● **Work to do**: Decide whether each statement agrees with the thread on carbon pans, answering yes or no and quoting the words that settle it. (a) One reply says carbon steel pans won't react to acidic food as long as there is some oil in them. (b) shel uses a carbon steel pan for egg dishes. (c) foodpump warns that warped pan bottoms are a problem on a gas range.

● **Excerpt to read**:
▼

# Carbon Pans



## cookingangry (Mar 28, 2008)

I have recently heard good things about carbon pans while hearing bad things about teflon. A few questions though...

Can you cook acidic things in carbon...?

I use a carbon knife and I cut a lot of tomatoes with it but wipe it off every time and sharpen aproximately once a week and have found no issue thus far, what maintenence is necessary for a carbon pan?

The chef I work for is in the process of changing some things (he was occicially name Chef three weeks ago after a legnthy interim period). Should I recommend we replace our teflon non-sticks which are looking rough with carbon pans? or I guess what I'm asking is are carbon pans acceptable in a pro kitchen that would need them largely for fish?

Thanks in advance for any info.


----------



## shel (Dec 20, 2006)

I've never heard of a "carbon" pan. Do you mean carbon steel?

I use one for egg dishes and love it. Will never use teflon or other non-stick pans for eggs again if I can help it. In fact, I rarely use the non-stick skillet for much these days.

shel


----------



## cookingangry (Mar 28, 2008)

I do mean carbon steel, forgive me for being unclear. 

So you like your carbon steel pans... anything notable with reactivity or durability?


----------



## foodpump (Oct 10, 2005)

As long as you have some kind of oil in them, they won't react to acidic stuff like tomato sauce. I've worked in a few high-end pasta places that used steel pans with no problems.

They are good pans, responsive, good for sauting, and cheap. They will "bottom out" though, in that the bottoms will go warp and go wobbly, but if you have a gas range this shouldn't be a problem.


----------



## adamm (Jul 16, 2005)

i have a carbon steel wok and love it. It works great, however i dont know i would use it on the line for daily cooking. I guess it depends on you menu weither you have alot of acidic things on the menue that you have to saute or not, plust are all the other cooks confident to put oil so things dont react. Its sound like you will be fine but other people Cooking? maybe check out black steel pans i dont they react as much as carbon but are still really good.

▲

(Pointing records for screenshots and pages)

▼

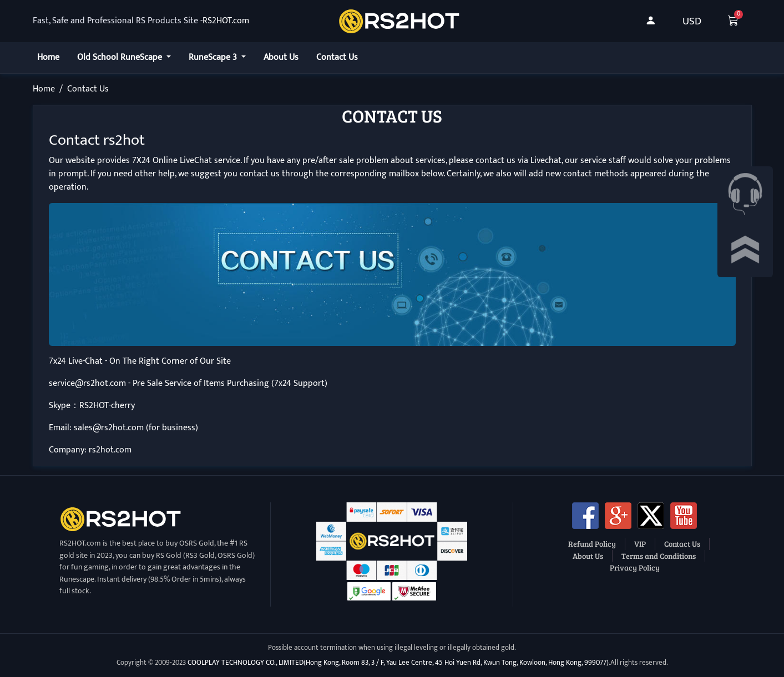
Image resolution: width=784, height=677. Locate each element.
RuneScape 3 (214, 57)
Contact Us (337, 57)
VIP (640, 543)
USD (692, 21)
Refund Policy (592, 543)
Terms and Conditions (659, 556)
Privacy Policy (635, 567)
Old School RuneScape (120, 57)
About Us (281, 57)
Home (48, 57)
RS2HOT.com (226, 21)
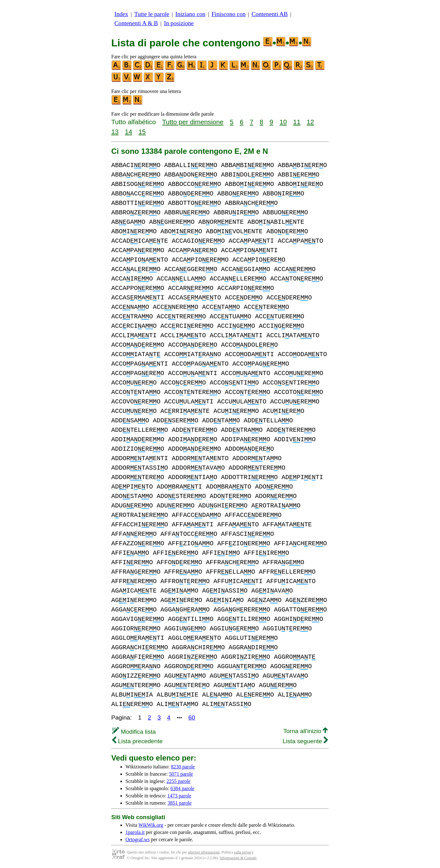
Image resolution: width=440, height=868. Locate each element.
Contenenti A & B (136, 23)
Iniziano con (190, 14)
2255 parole (178, 781)
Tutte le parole (152, 14)
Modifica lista (134, 732)
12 (310, 122)
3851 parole (180, 803)
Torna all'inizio (306, 731)
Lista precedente (137, 741)
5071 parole (181, 774)
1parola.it (135, 832)
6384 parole (182, 788)
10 (283, 122)
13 (115, 131)
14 (128, 131)
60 (192, 717)
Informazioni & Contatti (238, 858)
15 (142, 131)
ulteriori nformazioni (203, 852)
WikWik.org (151, 825)
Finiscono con (228, 14)
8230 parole (183, 767)
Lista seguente (305, 741)
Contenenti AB (270, 14)
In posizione (179, 23)
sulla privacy (243, 852)
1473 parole (179, 796)
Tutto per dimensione (193, 122)
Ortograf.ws (137, 839)
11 (297, 122)
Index (121, 14)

▲

● **Worked solution**:
(a) Yes: "As long as you have some kind of oil in them, they won't react to acidic stuff like tomato sauce."
(b) Yes: "I use one for egg dishes and love it."
(c) No: "but if you have a gas range this shouldn't be a problem."